LINK DIRECT CARE LTD

Domiciliary Care

Domiciliary care or home care is the delivery of a range of personal care and support services to individuals in their own homes. The word “domiciliary” is taken from the Latin “domus” meaning home. The care service delivered can range from a 15-minute check to ensure that the individual has taken prescribed medication, through to 24-hour care and live-in care.

Care may be self-funded, or government funded. Government funding includes commissioning bodies either paying the homecare provider or providing Direct Payments to the Service Users enabling them to pay for the care of their choice. Link Direct Care Ltd provides care to children, young people, adults and older people with a variety of care and supported needs. We specialize in a wide range of delivery of services in these age groups and care for people with specific disabilities or illness, e.g.  Dementia, physical health diagnosis.

Our care may be social and non-medical. Link Direct Care Ltd works in partnership with other Health & Social Care professionals, so an individual may receive personal and medical care at home through the coordinated services of, for example, Social Workers, Care Workers, District Nurses, and Occupational Therapists.

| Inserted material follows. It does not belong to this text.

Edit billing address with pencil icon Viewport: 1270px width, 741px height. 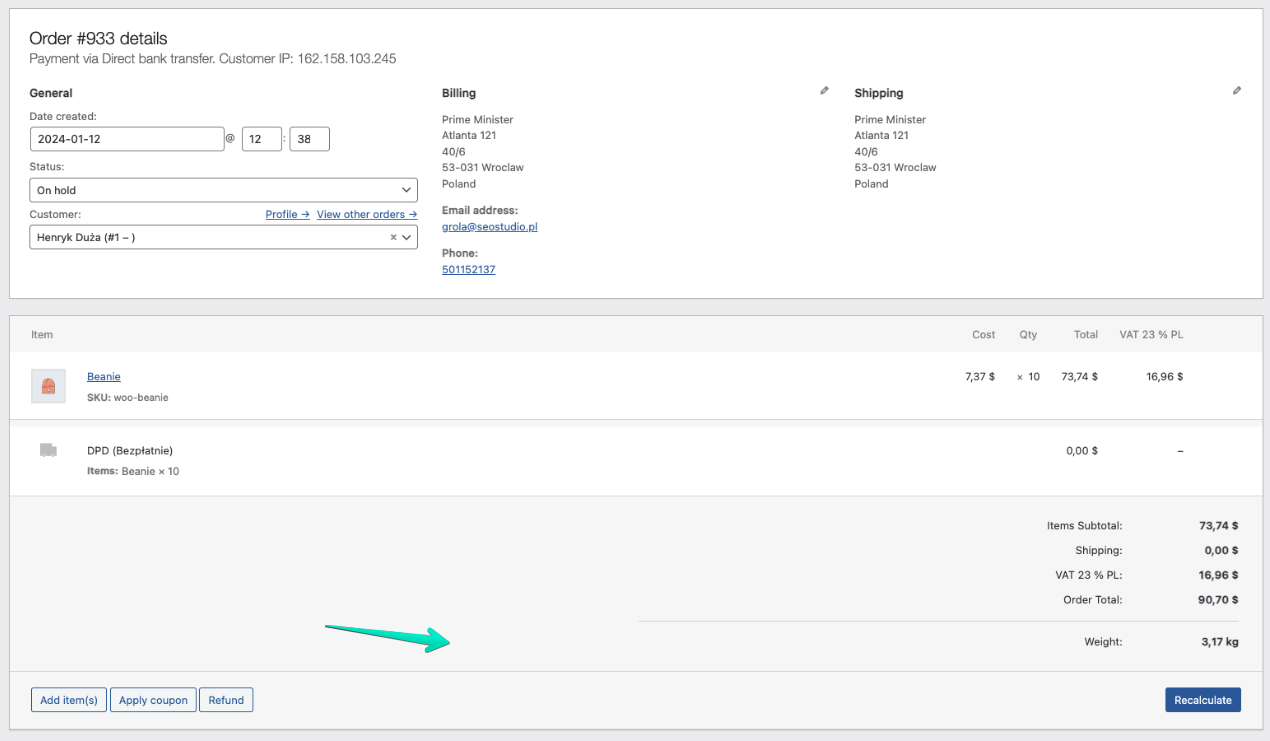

What people who enter the care system want from it is well documented. People want to continue to live at home as long as possible, they want to feel part of their community, feel respected and not be a burden on their family or partner.

People who need a high degree of care, or who simply want the companionship and security, book a live-in carer to provide services to them at home.  All aspects of the needs of daily living are covered, from personal care tasks, through washing and bathing through to keeping the house clean.  The clients do not need to subject themselves to moving into a residential home and have all their familiar things around them. Couples can stay together, and families are not separated.

There are also other business markets such as staffing residential and nursing homes and offering auxiliary staff to NHS Hospitals and private clinics.  For the purposes of this document and the attached forecasts, this has not been included but is mentioned here simply to illustrate the point that the market for the services has massive potential.